"The Dissident" is a documentary about the murder of Saudi journalist Jamal Khashoggi. As the movie opens, it is "Montreal, Quebec, January 20, 2019, three months after the murder of Khashoggi", where we get to know Omar, a Saudi national and activist who now lives in exile, as he tells about the dangers he is facing. Omar had befriended Khashoggi, who had warned him "This kind of work might get you killed." We then go to "Istanbul, Turkey, October 2, 2018", as Khashoggi comes to the Saudi Consulate to pick up his papers so that he can marry his fiancée (who is waiting outside). At this point we are less than 10 min. into the documentary.
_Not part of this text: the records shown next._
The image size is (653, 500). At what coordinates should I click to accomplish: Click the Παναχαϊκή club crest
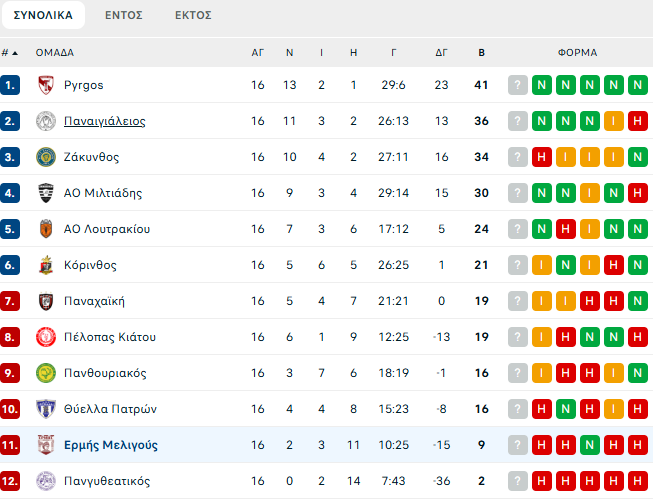coord(45,301)
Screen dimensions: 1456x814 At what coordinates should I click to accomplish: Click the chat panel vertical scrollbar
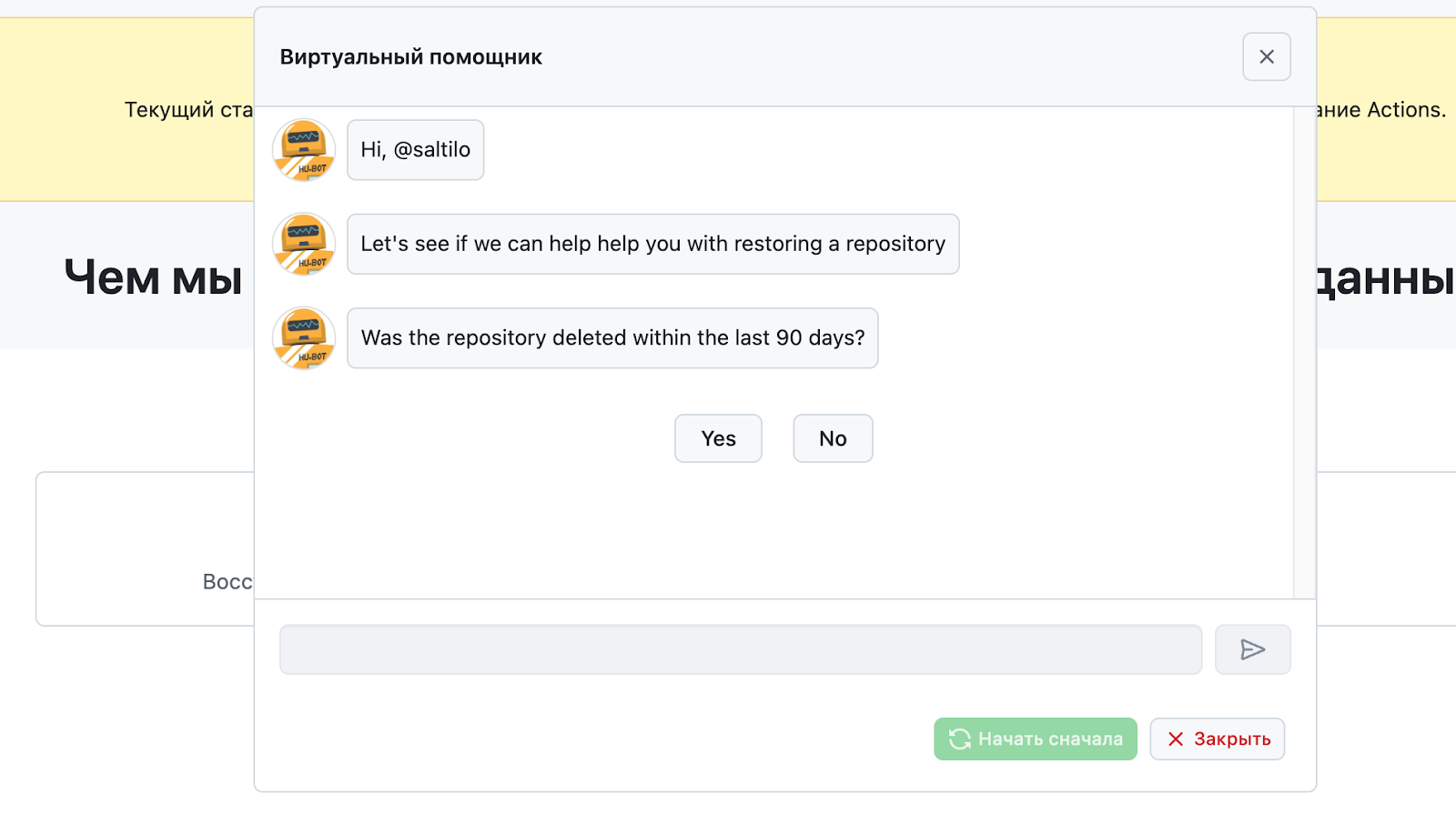coord(1304,353)
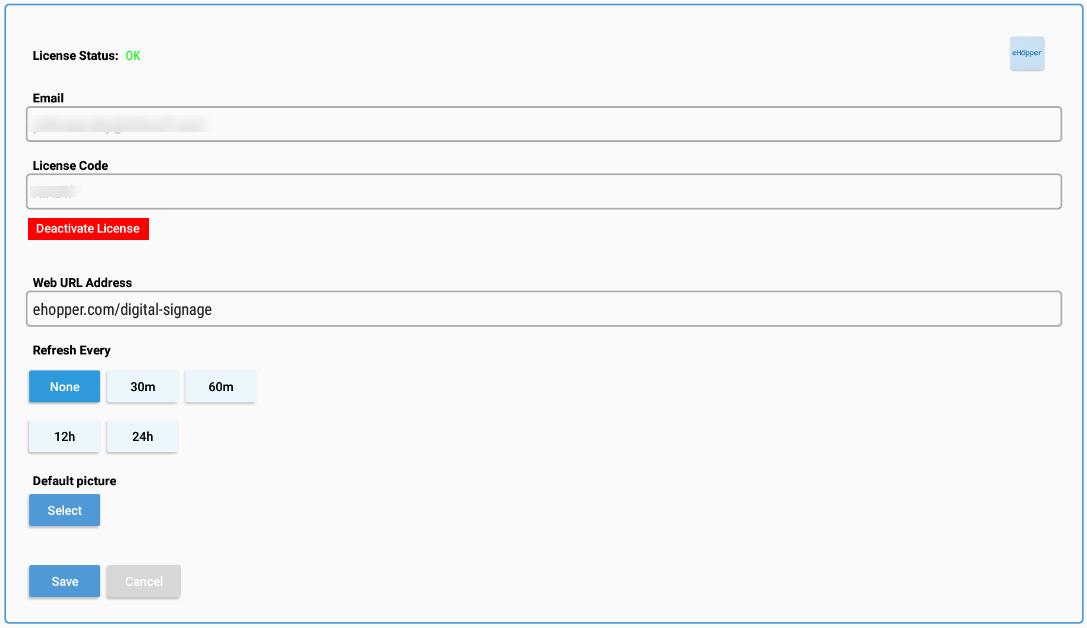Image resolution: width=1087 pixels, height=628 pixels.
Task: Choose the 60m refresh interval
Action: tap(220, 387)
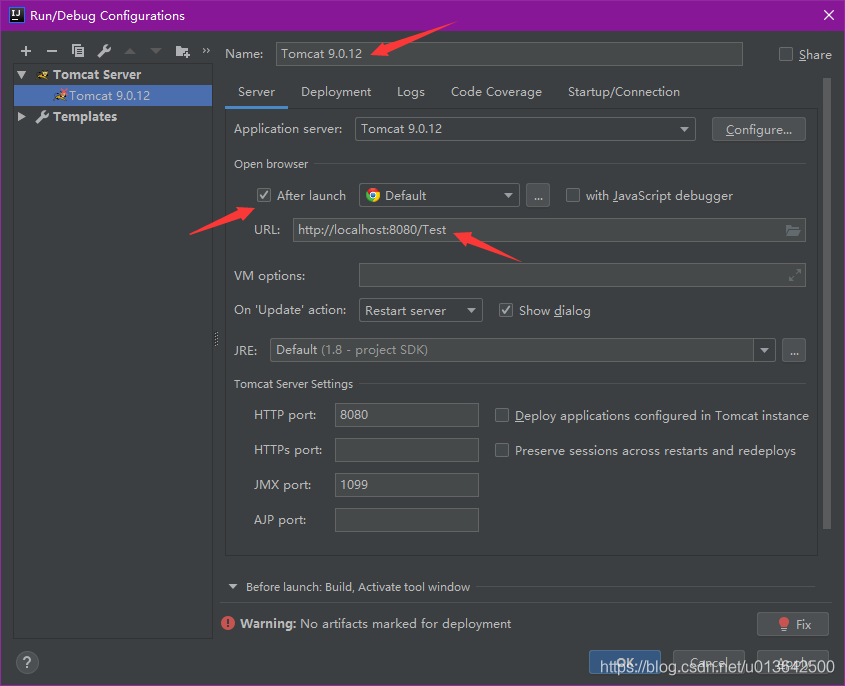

Couple of comments: this is the newest documentary from writer/director Bryan Fogel, whose previous film "Icarus" won the 2018 Best Documentary Oscar. Here he takes a new look at what really happened inside the Saudi Consulate in Istanbul, and he unearths a number of shocking new evidence including the transcript of an audio tape of the murder . Along the way he provides ample screen time to Omar, the dissident in Montreal, and also to Hatice Cengiz, Khashoggi's fiancée. The latter puts a human face on the entire ordeal. Last but not least, the Turkish Prosecutor and police also pipe in. It all makes for a disturbing and at time shocking and uncomfortable viewing experience, with only one logical conclusion: Saudi Crown Prince Mohammed bin Salman (MBS) will stop at nothing in his quest for power and correlating need to crush any and all dissent, not even a cold blooded murder of another Saudi citizen, in a Saudi Consulate no less. Along the way Fogel explains how the Saudi hacking technology works, and what to connection is with Jeff Bazos. You may recall that a few months ago there was a similar documentary on Showtime called "Kingdom of Silence", itself quite good as well. But in the end "The Dissenter" wins it by a nose or two, on the account of the deeper research that went into the making of this. But by all means check out both these films.
"The Dissident" premiered with immediate acclaim at this year's Sundance Film Festival back in January, yea in what feels is now a different (pre-COVID-19) decade altogether, Given Fogel's stellar track record, you'd think that distributors would be in a bidding war for this film, but the opposite happened: all major platforms and outlets (Netflix, which had distributed "Icarus", Amazon, Neon, Fox Searchlight, etc.) couldn't run away fast enough from this film, in an obvious sign that they didn't want the wrath of the Saudi Government for releasing this film. Just pitiful and sad. In the end, Fogel all but self-released this via a tiny indie outlet. The movie opened around Christmas in select theaters for a short run before pivoting in the near future to streaming services. The early evening theatrical screening where I saw this at the day after Christmas was attended poorly (exactly 3 people, including myself). Never mind. If you want to understand what all the Saudi Government will do to crush dissent of any kind, with the apparent blessing of Loser Trump who found nothing wrong with any of this, I'd readily suggest you check this out, be it in the theater, on VOD, or eventually on DVD/Blu-ray, and draw your own conclusion.